Ejercicios por resolver:
A) Según el hilo del foro sobre radios, ¿cuánta potencia basta para apreciar bien la música si uno está aislado del mundo?
B) Prosigue el hilo del foro sobre radios a partir de su última línea.

### Texto proporcionado

Definitivamente yo desterraría la idea de usar un auto-radio, ya que consumen energía a lo bestia, definitivamente deberías buscar la forma de hacerte de una radio portátil que tenga las entradas para memorias usb, line-in etc; te vendrán incluidos los parlantes y te quitas de problemas, se que un auto-radio y sus potencias son muy envidiables, pero créeme gastan energía sin consentimiento.

Si optas por la radio portátil, solo te restaría acudir con algún técnico y que te prepare el cable para los 12 volts, ya que generalmente no lo tienen contemplado de fabrica, ademas piensa que si estas aislado del mundo no requieres de mas de 5 o 10 watts de potencia para apreciar bien tu música, ya no necesitas esos 50 watts (2 x 25) para esconder el ruido de la ciudad, motor y no se cuantas cosas mas.

Saludos


----------



## locodelafonola (Dic 13, 2012)

pedriza . te doy una idea por lo que cuentas porque en realidad no dices cuantos paneles tienes .,ni cuantas baterias hay instaladas ..........pero te doy esta idea que es viable y sobre todo consume muy poco pero tiene todo hasta control remoto... jejejejeje y es ideal para estos casos ..  no se en que lugar de españa lo puedas conseguir pero date una vuelta por lugares que vendan electrodomesticos chinos o importados asiaticos  seguro los vas a encontrar ....juan


----------



## pedriza (Dic 14, 2012)

Hola.

######
### Datos proporcionados

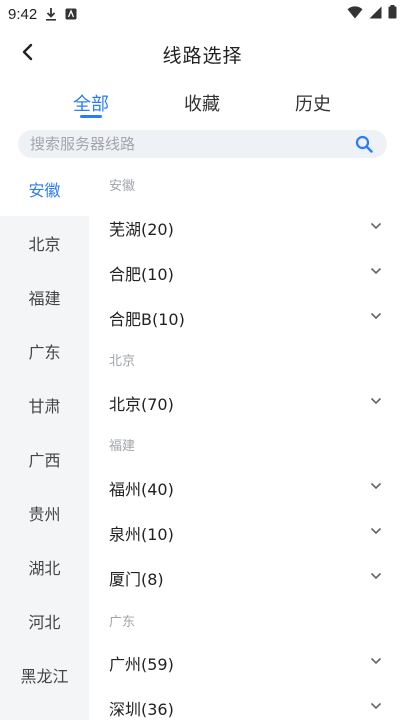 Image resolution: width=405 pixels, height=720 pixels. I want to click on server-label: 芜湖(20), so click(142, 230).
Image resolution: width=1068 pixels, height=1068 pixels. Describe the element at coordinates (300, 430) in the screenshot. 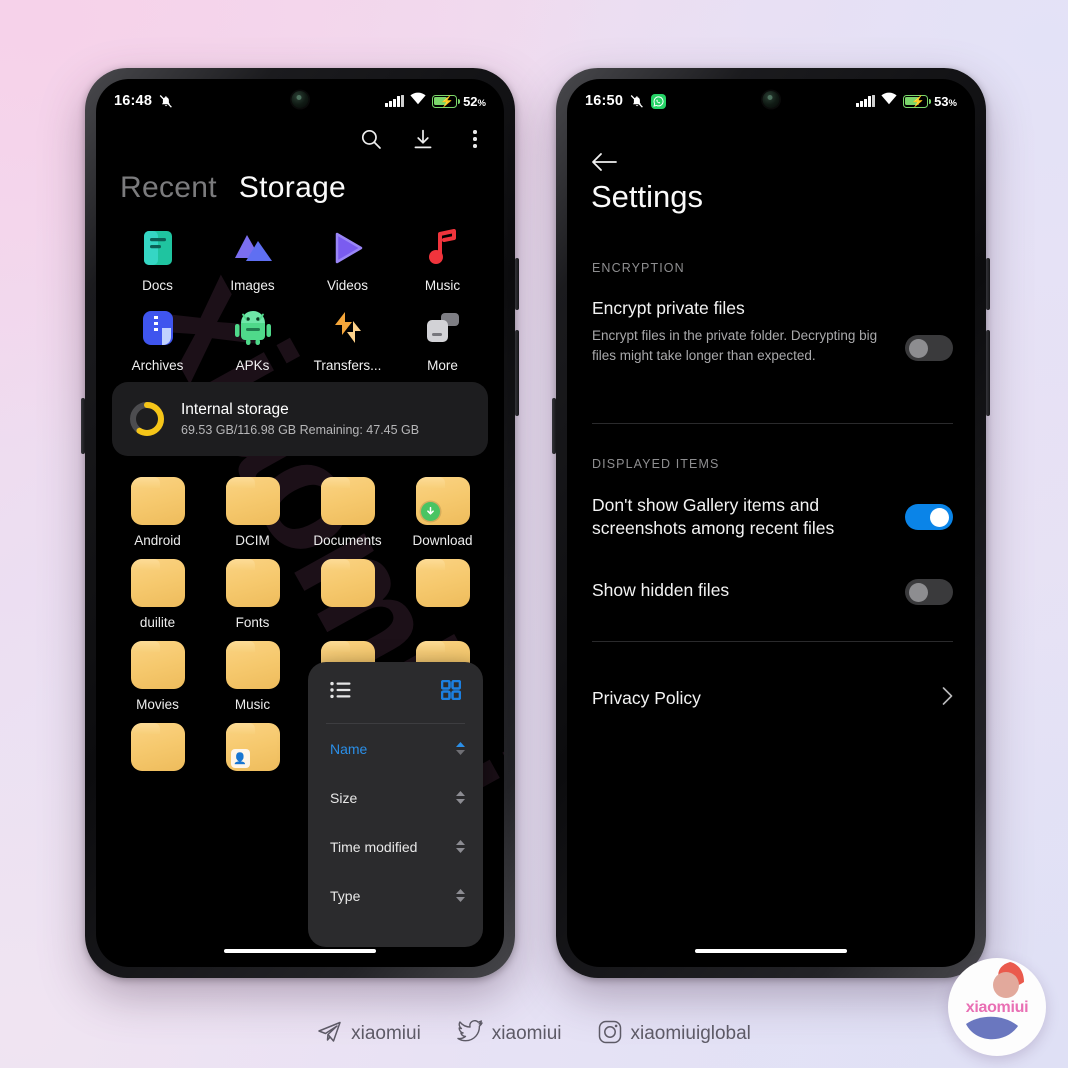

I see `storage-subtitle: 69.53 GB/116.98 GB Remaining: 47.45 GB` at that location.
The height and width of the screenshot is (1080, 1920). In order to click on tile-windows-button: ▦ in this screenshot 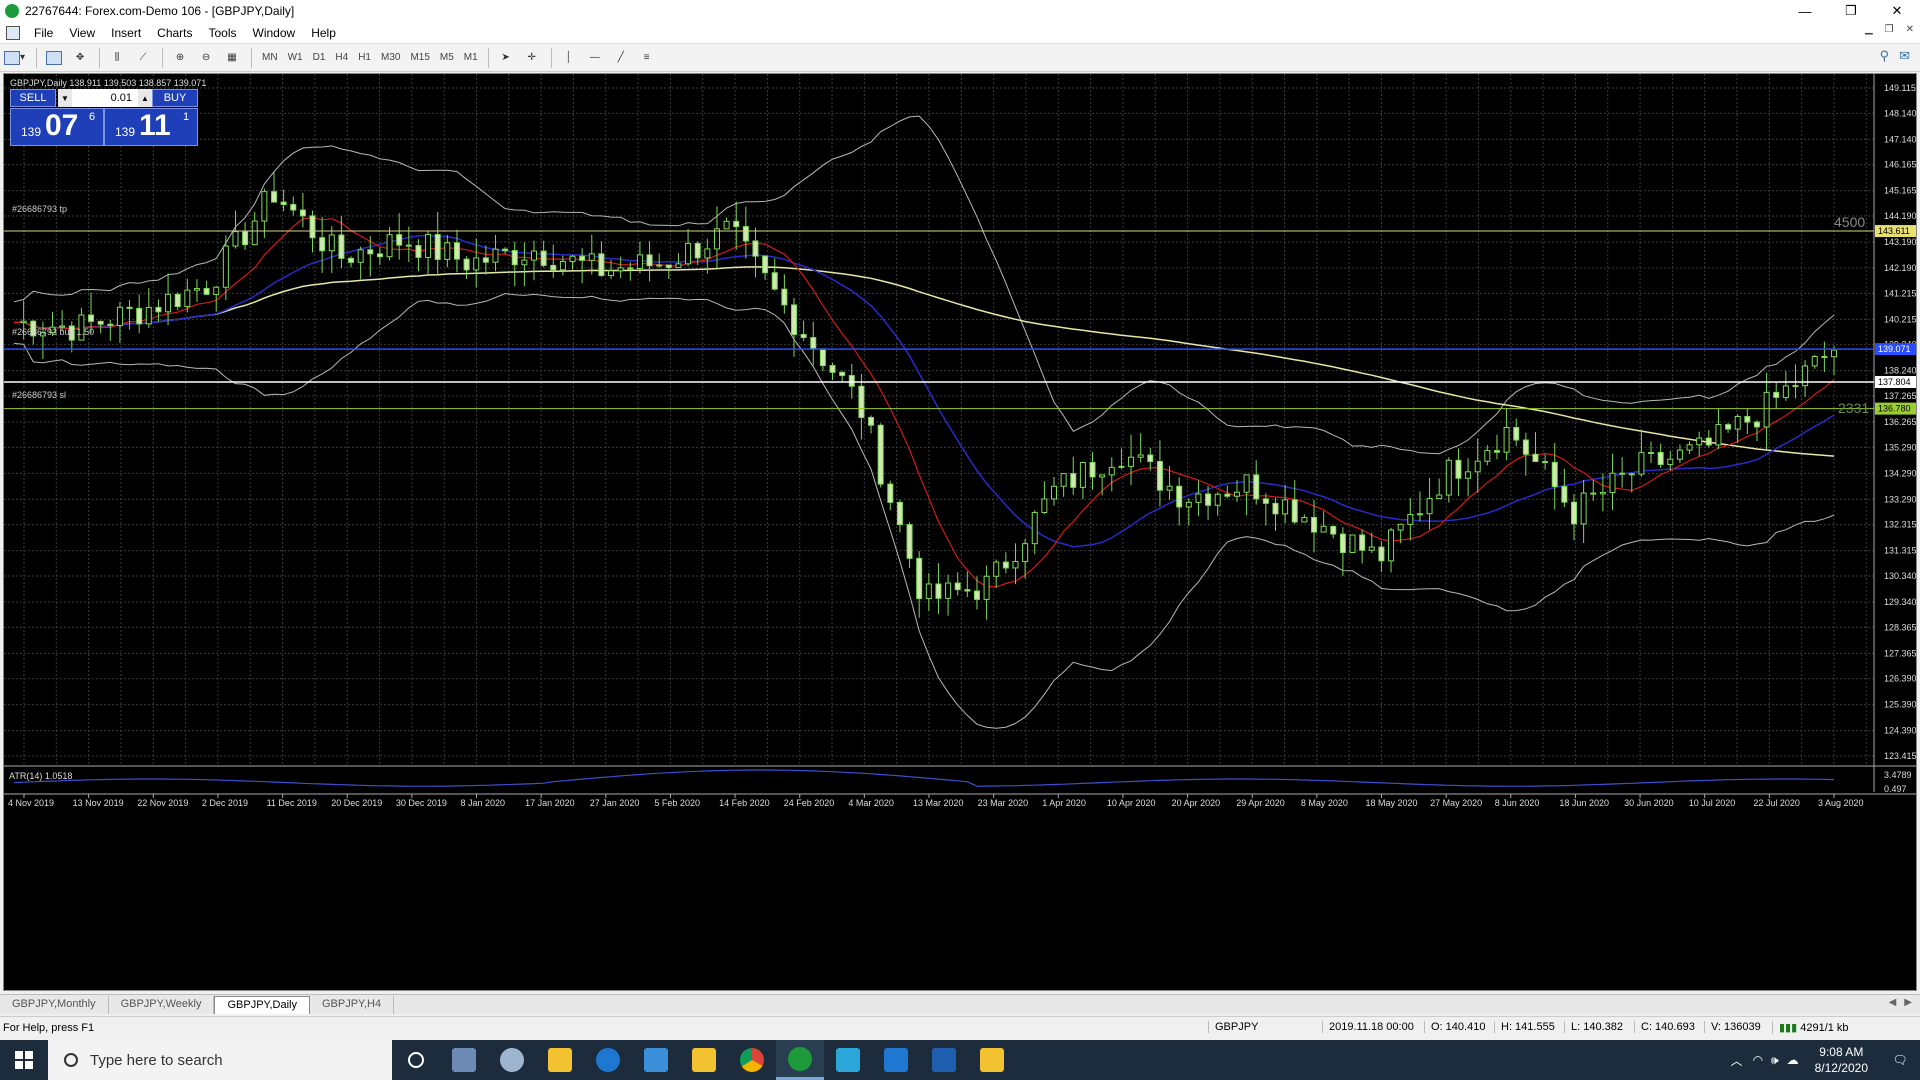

######

Respuestas numeradas:
A) Basta con 5 o 10 watts de potencia.

B)
Esos aparatos portátiles fue lo primero que estuve mirando en Internet y algunos tienen hasta batería de litio, pero son muy pequeños y no encontré ninguno que diese mas de 2w, seria ideal, porque además son mas baratos que la otra opción. En cuanto a la instalación, lo que he puesto son 3 paneles monocristalinos de 130w cada uno, un regulador para 45 A  y dos baterías AGM de 200 A cada una y la verdad es que no, nunca he necesitado medir consumos en 12v. Es una casa pequeña que tiene instalación de 220v y de 12v, toda la iluminación es de 12v con lámparas led y el refrigerador es de gas. Está todo recién instalado y aun no sé si tendré suficiente energía con los tres paneles pero creo que si, está en sur de España. También estuve mirando la opción de una pequeña mini cadena, estas si las encontré de 8 o 10w pero son de 220v y no quisiera tener que poner convertidor de 12 a 220, aunque después de leerte miborbolla, estoy contemplando de nuevo esta opción. 

Saludos a todos.


----------



## analogico (Dic 14, 2012)

con ese regulador y esas baterías  tienes de sobra para la auto radio 

 los wats de los paneles son en condiciones ideales
por lo que tendrías que ir al desierto a las 12 del dia para que rindan lo que dicen

por lo que en vez de medir la radio  mide los paneles 

y calcula...


----------



## daandroid (Ene 2, 2013)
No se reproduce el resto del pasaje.